CIRI was established in March 2014 with the objective of being recognised as “the primary online resource used by consumers in the public and private procurement of construction services” through a register of members that “commit to delivering excellence in every aspect of their work….are competent and capable to deliver the job at hand….run their business in a professional manner and they sign up to continuous professional development to stay at the forefront of construction best practices”.
Until now, entry on the register has been on a voluntary basis. However, the General Scheme of the Building Control (Construction Industry Register Ireland) (CIRI) Bill 2017 (the “Bill”) will in time see CIRI placed on a statutory footing. This means that any builders, contractors and specialist subcontractors wishing to carry out certain construction works must by law be registered with CIRI.
When it was introduced the Building Control (Amendment) Regulations 2014 (“BCAR”) obliged building owners carrying out certain works to appoint a competent design certifier, assigned certifier and builder. Whilst the Code of Practice for Inspecting and Certifying Buildings and Works that accompanied BCAR gave some guidance to building owners as to the minimum qualifications required for persons to discharge the role of design certifier or assigned certifier (albeit with no particular guidance on what constitutes ‘competence’), none was provided in the context of builders.
The establishment of CIRI plugged this gap and is a useful consumer protection measure as building owners appointing a builder, contractor or specialist subcontractor from the register can now expect a minimum level of competency, professionalism and commitment to best practice. This will be of particular comfort to domestic building owners who have traditionally viewed the construction industry with a certain degree of mistrust.
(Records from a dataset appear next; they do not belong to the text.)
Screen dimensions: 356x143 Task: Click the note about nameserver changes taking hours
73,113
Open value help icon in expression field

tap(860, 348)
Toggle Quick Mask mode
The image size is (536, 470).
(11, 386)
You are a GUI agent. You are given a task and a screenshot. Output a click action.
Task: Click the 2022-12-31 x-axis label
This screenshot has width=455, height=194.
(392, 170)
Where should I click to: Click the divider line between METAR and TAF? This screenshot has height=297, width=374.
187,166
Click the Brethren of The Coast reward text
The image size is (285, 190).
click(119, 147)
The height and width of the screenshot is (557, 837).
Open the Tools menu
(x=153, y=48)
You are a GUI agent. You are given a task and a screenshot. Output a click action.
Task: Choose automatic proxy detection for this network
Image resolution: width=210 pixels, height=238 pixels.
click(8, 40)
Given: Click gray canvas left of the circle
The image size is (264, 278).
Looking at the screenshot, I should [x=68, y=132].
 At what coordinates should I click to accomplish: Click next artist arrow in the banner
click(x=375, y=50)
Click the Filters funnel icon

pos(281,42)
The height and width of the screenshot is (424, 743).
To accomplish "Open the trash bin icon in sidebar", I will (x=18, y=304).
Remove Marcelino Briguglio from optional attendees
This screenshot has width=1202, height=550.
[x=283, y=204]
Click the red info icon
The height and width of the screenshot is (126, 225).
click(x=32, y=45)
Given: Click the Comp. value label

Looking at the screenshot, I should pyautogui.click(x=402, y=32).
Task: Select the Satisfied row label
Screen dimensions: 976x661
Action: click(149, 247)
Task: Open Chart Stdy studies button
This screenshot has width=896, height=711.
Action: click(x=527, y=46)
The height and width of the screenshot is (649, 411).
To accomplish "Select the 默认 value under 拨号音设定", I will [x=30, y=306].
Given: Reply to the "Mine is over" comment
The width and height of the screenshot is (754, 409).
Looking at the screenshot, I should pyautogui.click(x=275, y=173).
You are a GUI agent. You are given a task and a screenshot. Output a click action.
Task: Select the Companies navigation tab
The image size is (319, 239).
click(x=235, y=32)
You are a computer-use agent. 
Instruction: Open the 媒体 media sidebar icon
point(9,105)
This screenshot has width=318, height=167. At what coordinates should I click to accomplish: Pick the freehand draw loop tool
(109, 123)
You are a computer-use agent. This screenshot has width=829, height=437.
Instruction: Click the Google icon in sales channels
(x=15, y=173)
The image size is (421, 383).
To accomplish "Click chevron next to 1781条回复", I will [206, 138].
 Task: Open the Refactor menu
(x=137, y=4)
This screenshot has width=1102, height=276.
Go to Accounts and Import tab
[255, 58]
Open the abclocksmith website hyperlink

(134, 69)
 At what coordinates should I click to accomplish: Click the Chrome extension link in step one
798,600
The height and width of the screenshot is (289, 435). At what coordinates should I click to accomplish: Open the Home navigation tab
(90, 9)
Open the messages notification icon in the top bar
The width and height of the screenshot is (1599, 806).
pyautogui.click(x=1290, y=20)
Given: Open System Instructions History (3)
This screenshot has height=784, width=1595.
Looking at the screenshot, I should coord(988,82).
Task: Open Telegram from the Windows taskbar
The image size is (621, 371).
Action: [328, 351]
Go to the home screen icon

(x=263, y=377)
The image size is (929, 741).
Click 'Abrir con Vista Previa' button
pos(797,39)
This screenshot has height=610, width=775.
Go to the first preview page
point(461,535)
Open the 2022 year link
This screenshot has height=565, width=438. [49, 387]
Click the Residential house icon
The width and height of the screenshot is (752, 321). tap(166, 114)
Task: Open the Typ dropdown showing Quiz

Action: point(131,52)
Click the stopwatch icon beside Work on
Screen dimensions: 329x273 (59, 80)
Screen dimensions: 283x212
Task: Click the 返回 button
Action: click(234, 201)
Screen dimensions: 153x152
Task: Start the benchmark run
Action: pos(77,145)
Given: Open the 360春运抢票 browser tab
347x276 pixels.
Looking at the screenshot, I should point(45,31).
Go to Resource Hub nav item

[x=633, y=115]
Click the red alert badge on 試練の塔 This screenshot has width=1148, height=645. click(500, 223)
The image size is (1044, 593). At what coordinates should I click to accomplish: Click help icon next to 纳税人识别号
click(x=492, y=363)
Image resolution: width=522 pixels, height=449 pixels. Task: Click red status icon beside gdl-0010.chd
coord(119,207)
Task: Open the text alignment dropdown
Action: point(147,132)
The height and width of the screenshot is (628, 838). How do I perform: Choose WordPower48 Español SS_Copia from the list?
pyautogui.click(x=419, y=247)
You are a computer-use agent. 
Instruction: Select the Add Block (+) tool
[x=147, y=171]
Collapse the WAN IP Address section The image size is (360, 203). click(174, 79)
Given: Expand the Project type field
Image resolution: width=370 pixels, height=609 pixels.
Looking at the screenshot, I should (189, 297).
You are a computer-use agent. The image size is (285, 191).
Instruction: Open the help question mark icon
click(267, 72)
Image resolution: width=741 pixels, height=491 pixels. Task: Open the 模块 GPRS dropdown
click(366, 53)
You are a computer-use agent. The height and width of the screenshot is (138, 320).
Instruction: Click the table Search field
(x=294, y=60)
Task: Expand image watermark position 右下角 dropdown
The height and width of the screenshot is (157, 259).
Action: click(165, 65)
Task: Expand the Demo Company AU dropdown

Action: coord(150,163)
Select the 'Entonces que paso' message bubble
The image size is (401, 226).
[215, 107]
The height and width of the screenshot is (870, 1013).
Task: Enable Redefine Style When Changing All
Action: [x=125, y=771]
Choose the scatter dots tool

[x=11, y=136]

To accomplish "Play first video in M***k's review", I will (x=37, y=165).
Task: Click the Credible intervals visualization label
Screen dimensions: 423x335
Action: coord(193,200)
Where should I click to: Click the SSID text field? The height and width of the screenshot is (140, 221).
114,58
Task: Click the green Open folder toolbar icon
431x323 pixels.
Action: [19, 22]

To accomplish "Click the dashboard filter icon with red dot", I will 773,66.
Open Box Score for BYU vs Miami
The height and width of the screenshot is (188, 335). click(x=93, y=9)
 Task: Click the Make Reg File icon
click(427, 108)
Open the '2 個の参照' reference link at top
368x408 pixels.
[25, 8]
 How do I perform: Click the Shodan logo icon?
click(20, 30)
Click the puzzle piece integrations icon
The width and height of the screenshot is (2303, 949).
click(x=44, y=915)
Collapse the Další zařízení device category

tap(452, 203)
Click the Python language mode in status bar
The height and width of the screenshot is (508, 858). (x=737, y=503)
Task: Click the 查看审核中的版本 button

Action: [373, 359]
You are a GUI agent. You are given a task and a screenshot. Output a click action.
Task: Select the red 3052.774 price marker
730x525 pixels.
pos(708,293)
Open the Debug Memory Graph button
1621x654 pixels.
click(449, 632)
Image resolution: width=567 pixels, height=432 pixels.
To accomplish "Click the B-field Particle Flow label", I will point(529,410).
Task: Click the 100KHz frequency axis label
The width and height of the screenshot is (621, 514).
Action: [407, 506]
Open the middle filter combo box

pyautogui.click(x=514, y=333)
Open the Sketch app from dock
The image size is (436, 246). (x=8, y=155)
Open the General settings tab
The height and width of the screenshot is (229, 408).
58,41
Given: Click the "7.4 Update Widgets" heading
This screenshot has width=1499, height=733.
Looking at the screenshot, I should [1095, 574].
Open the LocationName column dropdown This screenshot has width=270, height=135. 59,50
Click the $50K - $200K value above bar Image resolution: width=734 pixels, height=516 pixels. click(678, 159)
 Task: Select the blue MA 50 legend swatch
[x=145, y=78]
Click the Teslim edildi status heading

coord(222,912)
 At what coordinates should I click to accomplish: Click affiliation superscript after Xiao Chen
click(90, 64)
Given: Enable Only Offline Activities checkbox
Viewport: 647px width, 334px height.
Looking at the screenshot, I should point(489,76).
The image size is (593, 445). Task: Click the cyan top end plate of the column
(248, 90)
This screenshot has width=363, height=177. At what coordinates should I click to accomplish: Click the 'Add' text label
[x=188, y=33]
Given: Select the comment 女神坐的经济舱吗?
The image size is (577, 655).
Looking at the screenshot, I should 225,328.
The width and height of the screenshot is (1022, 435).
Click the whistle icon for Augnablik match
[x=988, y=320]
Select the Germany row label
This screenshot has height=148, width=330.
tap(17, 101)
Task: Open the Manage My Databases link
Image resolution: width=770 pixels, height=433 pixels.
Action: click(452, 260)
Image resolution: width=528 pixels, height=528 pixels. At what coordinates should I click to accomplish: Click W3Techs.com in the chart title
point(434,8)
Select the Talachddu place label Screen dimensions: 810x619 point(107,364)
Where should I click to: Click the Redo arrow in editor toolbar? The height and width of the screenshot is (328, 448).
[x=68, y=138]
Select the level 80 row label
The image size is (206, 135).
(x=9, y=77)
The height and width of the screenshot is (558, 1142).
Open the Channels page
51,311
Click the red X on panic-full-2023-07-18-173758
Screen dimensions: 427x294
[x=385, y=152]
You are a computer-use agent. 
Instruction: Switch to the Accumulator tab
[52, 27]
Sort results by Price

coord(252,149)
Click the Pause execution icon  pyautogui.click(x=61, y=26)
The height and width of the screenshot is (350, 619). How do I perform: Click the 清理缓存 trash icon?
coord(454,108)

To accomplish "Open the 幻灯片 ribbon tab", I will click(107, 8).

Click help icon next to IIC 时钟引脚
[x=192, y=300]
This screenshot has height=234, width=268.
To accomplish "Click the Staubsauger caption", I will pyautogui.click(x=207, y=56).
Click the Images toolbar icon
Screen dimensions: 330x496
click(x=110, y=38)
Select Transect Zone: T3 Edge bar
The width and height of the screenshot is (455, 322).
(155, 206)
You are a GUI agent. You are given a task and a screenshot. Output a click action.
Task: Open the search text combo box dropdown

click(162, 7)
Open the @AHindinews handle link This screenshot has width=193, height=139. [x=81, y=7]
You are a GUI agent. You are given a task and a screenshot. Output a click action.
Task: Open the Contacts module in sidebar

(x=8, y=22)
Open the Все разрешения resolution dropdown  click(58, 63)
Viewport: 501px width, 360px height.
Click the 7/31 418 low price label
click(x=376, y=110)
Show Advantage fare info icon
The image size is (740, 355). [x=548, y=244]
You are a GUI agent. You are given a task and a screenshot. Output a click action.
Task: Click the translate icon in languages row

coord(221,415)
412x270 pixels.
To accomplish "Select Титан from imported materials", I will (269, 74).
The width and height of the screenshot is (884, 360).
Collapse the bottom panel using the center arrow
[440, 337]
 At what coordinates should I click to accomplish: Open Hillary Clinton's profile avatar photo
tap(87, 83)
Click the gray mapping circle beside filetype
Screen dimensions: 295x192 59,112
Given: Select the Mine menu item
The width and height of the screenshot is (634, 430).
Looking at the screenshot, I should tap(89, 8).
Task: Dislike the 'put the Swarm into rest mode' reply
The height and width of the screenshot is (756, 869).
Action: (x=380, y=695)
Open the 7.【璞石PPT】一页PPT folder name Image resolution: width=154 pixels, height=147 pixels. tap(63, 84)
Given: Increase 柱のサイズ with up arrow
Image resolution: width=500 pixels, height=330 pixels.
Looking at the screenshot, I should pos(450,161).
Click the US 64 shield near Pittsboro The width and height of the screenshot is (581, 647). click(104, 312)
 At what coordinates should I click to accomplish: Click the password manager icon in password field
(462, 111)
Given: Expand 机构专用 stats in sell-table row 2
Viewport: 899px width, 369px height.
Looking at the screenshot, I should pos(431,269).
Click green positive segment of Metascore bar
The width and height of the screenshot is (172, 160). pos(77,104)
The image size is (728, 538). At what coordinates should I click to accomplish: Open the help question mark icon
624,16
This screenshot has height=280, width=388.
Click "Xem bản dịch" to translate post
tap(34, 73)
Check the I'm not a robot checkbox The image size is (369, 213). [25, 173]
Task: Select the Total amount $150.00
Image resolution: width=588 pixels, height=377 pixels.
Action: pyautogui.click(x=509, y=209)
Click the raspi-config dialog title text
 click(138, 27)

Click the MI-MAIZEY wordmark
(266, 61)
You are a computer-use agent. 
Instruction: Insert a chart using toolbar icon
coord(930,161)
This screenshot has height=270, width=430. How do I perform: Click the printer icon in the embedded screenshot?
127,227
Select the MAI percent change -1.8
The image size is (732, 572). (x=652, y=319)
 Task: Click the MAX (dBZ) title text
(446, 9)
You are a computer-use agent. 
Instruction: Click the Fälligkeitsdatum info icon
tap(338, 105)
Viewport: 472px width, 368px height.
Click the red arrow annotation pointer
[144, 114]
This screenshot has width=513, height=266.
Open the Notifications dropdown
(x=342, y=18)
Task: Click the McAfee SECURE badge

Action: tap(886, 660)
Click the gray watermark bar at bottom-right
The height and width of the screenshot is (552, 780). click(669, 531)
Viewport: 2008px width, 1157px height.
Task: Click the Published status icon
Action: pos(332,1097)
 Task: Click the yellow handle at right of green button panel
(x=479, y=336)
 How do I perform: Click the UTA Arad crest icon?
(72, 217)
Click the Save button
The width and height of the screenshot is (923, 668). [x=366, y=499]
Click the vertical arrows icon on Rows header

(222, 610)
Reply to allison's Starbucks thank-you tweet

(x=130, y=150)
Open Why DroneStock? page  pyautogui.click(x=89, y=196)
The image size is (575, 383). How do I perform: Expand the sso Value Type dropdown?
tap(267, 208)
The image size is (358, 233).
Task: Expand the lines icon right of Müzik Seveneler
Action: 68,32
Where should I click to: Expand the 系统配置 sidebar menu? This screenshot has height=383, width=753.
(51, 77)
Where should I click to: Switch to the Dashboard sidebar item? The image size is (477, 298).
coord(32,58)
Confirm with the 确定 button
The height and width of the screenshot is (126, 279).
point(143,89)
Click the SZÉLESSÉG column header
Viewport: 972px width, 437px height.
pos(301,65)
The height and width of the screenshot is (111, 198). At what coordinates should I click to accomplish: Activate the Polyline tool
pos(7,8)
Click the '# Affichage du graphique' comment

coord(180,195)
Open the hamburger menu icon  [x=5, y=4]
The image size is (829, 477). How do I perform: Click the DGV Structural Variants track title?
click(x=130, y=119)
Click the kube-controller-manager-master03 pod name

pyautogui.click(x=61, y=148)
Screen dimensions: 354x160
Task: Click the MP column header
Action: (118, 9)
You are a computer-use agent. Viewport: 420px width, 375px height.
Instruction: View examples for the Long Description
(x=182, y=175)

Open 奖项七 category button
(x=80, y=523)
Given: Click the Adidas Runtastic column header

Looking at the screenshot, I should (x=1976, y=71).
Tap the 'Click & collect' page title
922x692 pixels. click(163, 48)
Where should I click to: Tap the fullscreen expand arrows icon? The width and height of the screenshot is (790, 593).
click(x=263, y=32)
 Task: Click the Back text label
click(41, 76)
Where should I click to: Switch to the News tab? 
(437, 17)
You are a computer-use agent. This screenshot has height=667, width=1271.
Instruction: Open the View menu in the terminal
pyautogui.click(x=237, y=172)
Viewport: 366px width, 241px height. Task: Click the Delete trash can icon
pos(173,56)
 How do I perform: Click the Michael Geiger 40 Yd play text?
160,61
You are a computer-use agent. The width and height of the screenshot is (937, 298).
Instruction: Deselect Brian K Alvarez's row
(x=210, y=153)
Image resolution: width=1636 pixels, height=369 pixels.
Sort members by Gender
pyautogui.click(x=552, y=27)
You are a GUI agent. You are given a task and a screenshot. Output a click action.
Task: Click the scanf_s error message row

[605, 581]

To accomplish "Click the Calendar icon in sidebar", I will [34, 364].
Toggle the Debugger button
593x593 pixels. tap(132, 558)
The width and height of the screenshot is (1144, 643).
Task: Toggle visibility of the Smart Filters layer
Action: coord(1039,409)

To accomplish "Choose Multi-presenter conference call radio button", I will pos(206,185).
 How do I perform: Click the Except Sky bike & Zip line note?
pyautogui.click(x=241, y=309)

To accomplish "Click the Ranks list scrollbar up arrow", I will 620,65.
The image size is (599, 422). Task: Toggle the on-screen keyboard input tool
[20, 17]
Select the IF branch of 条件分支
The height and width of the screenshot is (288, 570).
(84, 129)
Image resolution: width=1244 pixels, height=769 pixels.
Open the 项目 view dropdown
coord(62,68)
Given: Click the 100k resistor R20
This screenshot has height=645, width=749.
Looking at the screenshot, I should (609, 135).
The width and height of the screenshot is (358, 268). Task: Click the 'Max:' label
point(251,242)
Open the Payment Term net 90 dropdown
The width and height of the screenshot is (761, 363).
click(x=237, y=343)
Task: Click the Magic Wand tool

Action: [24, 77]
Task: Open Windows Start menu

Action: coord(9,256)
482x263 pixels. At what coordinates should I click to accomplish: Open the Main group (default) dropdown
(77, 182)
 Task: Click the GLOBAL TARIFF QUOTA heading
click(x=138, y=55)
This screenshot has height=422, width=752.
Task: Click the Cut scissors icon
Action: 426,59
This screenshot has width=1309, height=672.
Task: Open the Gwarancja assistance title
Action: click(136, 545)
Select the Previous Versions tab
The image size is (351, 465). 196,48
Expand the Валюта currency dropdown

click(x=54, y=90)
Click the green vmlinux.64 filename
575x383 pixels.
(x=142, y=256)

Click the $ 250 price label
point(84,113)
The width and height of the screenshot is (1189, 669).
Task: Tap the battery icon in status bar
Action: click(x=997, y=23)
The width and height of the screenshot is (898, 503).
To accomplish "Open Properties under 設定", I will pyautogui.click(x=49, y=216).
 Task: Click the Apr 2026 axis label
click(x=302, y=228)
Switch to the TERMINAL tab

However, CIRI is still only a register of contractors and sub-contractors fulfilling the minimum qualification criteria for entry upon the register. Building owners carrying out large scale or complex works will still need to ensure that the contractor they appoint has the necessary competency and capacity for such works. Whilst the Bill does contemplate the division of the register into different divisions of categories and classes, it seems unlikely that it will distinguish contractors’ competencies by criteria such as project value.
As noted above, the placing of CIRI on a statutory footing constitutes another step in the increasingly regulated Irish construction industry but it is a positive one nonetheless. Like BCAR, the Bill and the legislation that will ultimately follow will have its critics, but its aim is increased consumer protection in the construction industry which must be welcomed.